Après les TG Stan d'Anvers ( "Les Estivants " de Gorki, " Mademoiselle Else" d'après Schnitzler ) c'est au tour de Natali Broods et Peter Van den Eede de nous transporter au cœur d'un théâtre résolument contemporain, novateur, irrésistible de cocasserie, intense d'émotion, confondant de naturel et d'authenticité.
Elle est belle, jeune, et comédienne.
Il est son ainé, a été son professeur, est devenu auteur de théâtre.
Ils ont eu une liaison.
Le hasard les fait se retrouver après de longues années de séparation.
Dans tout cela rien que de très banal.Le danger du roman de gare, fleurant à plein nez l'eau de rose, menaçait.
C'est à un face à face éblouissant interprété par ces deux comédiens extraordinaires que nous assistons.
A l'occasion de ces retrouvailles inopinées, dans une salle aux tables désertes nous les découvrons, assis dans la pénombre au fond du plateau, et assistons à un dialogue impossible entre deux êtres.
Le ton inimitable de l' accent flamand confère une singulière saveur à ces dialogues d'une grande richesse.
C'est l'inattendu le plus cocasse qui vient toujours nous surprendre au cœur de cette conversation aux enjeux pourtant dramatiques.
De " l'auto- analyse impitoyable" de l'homme qui en arrive à avoir un " cerveau qui louche", funeste conséquence de son esprit confus et tourmenté, jusqu'aux interrogations de la femme, s'interrogeant sur l'effet-miroir de son métier de comédienne, au cours de cette " plongée infernale dans la psyché humaine ", quelques digressions inattendues nous ménagent des moments d'un comique achevé.

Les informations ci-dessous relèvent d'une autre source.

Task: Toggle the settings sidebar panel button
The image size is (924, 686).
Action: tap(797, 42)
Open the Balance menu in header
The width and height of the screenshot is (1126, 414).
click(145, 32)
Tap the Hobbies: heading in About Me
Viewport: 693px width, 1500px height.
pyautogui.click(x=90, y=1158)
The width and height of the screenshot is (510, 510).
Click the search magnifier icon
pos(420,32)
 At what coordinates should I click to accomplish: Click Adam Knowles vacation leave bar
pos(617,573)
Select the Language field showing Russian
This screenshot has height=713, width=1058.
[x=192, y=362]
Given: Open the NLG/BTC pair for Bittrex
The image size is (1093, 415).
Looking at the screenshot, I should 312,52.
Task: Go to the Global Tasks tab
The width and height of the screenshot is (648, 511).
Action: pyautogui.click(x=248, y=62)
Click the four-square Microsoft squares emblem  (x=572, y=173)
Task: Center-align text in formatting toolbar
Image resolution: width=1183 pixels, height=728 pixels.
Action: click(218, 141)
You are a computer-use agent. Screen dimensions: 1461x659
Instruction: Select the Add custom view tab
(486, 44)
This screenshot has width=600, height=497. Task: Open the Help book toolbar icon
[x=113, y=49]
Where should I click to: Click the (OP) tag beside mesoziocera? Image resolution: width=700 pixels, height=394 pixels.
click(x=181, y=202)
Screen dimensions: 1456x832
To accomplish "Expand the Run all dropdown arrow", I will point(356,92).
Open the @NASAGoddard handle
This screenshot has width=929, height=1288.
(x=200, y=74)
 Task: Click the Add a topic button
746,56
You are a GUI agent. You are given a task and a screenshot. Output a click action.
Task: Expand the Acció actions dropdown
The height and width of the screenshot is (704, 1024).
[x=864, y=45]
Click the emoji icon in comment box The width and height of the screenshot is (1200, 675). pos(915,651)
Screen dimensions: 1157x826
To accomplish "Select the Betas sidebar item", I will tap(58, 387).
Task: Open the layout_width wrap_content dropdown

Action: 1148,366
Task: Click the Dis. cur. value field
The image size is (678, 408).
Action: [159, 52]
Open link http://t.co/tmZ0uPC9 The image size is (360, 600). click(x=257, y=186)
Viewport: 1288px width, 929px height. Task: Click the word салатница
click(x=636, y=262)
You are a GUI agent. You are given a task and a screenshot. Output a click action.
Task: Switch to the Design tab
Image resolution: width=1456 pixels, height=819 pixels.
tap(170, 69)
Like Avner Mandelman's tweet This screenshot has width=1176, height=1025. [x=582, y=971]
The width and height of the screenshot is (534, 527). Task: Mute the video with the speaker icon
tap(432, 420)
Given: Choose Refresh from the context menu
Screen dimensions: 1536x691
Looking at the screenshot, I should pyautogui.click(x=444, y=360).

Les réflexions sur l'art et l'esthétique , au sujet de l'audace des compositions de la Chapelle Sixtine, ( lieu de rencontre) à l'étude comparée sur la fréquence du sourire dans la sculpture asiatique et indienne, ( voyage en Inde proposé à la femme) , les souvenirs communs avec cette mule heurtée par leur voiture en Grèce leur interdisant d'atteindre le but de leur voyage , jusqu'à l'évocation des échantillons de lotion capillaires offertes par le coiffeur, quand il essaie d'imaginer une de ses journées, sans oublier leurs interrogations sur les avantages des frigos encastrés et la lecture obligée des manuels d'instruction.
Et que dire de cette horrifiante, mais hilarante, description d' autopsie à laquelle revient inlassablement notre héros qui ne fait pas toujours preuve d'attention aux paroles de son "ex".
Un magnifique affrontement physique, qu'elle a su provoquer, concrétisera leurs oppositions: des bourrades qui deviennent empoignades pour s'achever en une danse désarticulée entre les tables renversées au cours de leur dispute, ils sortiront exsangues. Pantelants, il lui avouera qu'elle est "peut-être le clarté à l'aube de la mort" et elle murmera " je crois que nous devons essayer encore une fois".
"La vérité, le mensonge qui peut faire la différence ?" dit Peter Van den Eede qui s'est inspiré de l'œuvre de son compatriote Johan Daisne.
La démonstration est magistrale, l'illusion totale, la réussite parfaite.
La compagnie de Koe porte très haut le théâtre d'aujourd'hui.